Andrea Sreshta and Anna Stork are on a mission to make the world a brighter place--literally. The friends created an inflatable solar-powered lantern in 2010, when they were graduate students in Columbia University's architecture program. They've since sent the lights to more than 70 countries--often to disaster victims--through their company, LuminAid.

"For me, light has always represented hope," says Stork. Having no consistent access to electricity and being in the dark "really hinders you. Students can't study at night. You can't cook. You can't take care of your family." With the long-lasting lanterns that LuminAid provides, "light is the beginning of freedom to dream about the future."

Depending on the outcome of several large deals, 2016 sales are on track to reach $3 million to $5 million, largely fueled by aid agencies and outdoor enthusiasts. Sreshta and Stork have raised $250,000 from investors including Shark Tank's Mark Cuban and the Inc. + Toms Pitch for Good, and taken in another $310,000 from grants and by winning business-plan competitions. But given the founders' mission orientation, one of the metrics they are most eager to boost is the number of lights they donate to those in need.

LuminAid's core product is a lightweight, waterproof, flat square that contains an LED with a solar-rechargeable battery. It inflates for use, and can work on a high or a low setting. The most powerful model can provide up to 50 hours of light on a 10-hour charge in the sun. As part of the company's Give Light, Get Light donation program, launched in 2012, buyers can choose to pay $30 both to get a Lumin­Aid light and to send one to a charity partner in an electricity-deprived area. Today, about 30 percent of customers choose to donate a light. Working with various relief groups, LuminAid has distributed more than 25,000 lights through the Give Light, Get Light program.

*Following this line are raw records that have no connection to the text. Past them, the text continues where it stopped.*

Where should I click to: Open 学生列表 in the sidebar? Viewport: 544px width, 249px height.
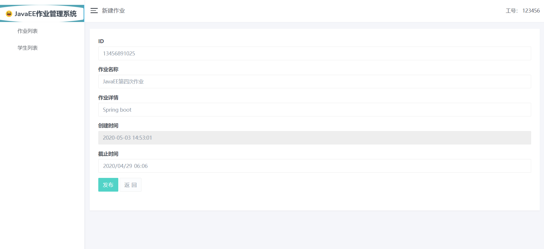click(27, 48)
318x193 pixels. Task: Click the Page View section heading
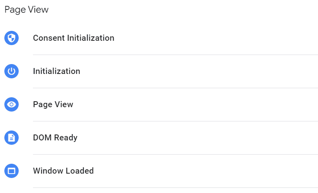pyautogui.click(x=26, y=9)
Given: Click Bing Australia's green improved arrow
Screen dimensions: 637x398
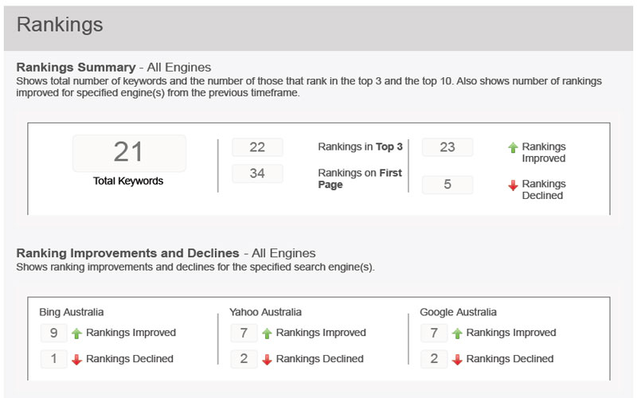Looking at the screenshot, I should coord(76,334).
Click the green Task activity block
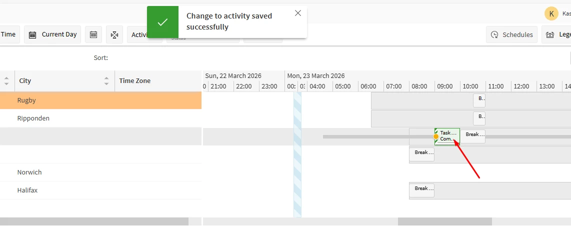 (449, 136)
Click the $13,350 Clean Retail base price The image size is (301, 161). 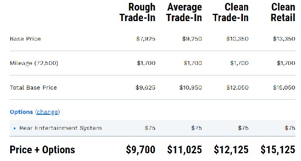pos(284,39)
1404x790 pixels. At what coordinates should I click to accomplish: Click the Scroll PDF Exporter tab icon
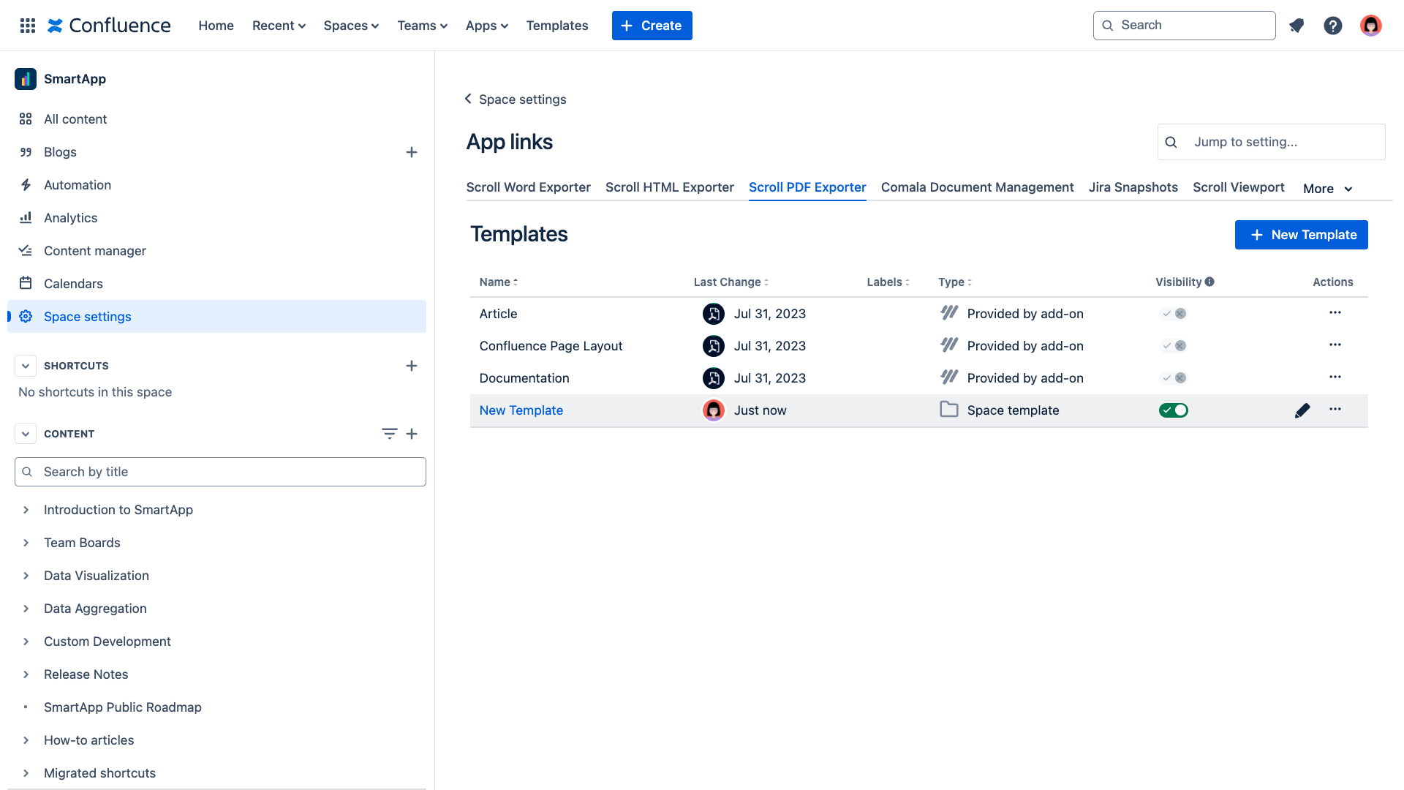tap(808, 187)
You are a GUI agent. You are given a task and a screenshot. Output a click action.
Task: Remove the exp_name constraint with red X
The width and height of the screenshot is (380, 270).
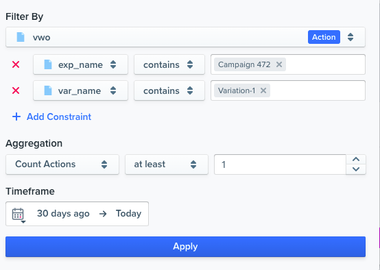[16, 64]
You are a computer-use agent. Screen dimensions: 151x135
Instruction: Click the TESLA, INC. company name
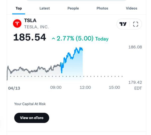36,27
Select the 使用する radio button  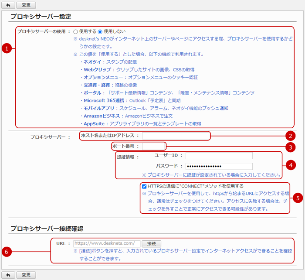pyautogui.click(x=76, y=32)
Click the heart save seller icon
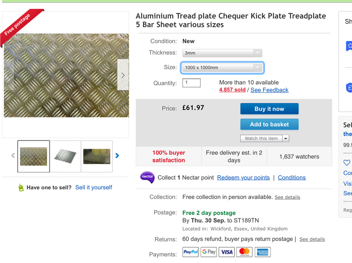Image resolution: width=352 pixels, height=263 pixels. coord(347,163)
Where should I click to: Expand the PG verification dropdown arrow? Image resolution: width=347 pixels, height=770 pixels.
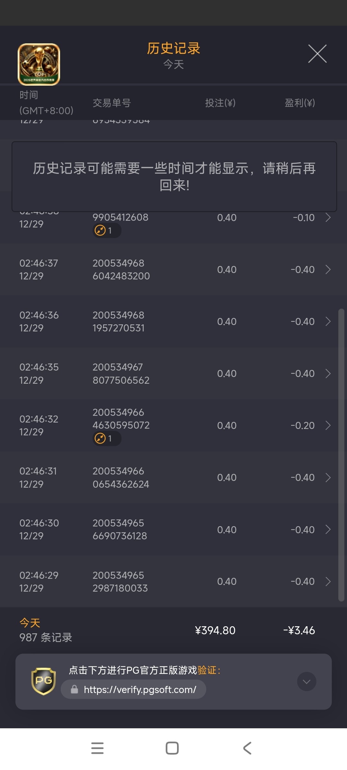coord(307,681)
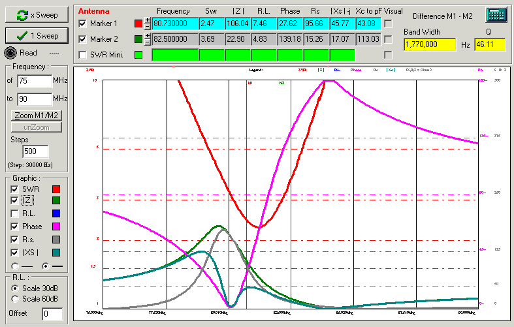Viewport: 514px width, 327px height.
Task: Open the calculator icon near Difference M1 - M2
Action: pyautogui.click(x=496, y=15)
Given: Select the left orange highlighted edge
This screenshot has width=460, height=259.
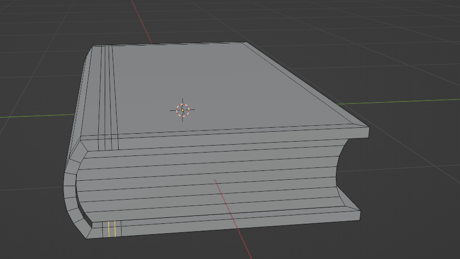Looking at the screenshot, I should [109, 229].
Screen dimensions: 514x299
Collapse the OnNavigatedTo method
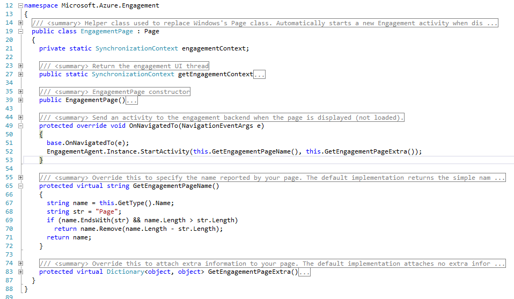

Last year, Sreshta and Stork traveled to Malawi with customer ShelterBox to bring lights to flood victims. Teaching them how to inflate the plastic squares was a great bonding experience, says Stork, noting that recipients "get it very quickly" and soon develop routines to keep the lanterns charged. "People really treasure a light when they have it," says Stork, "because they want it to last a long time."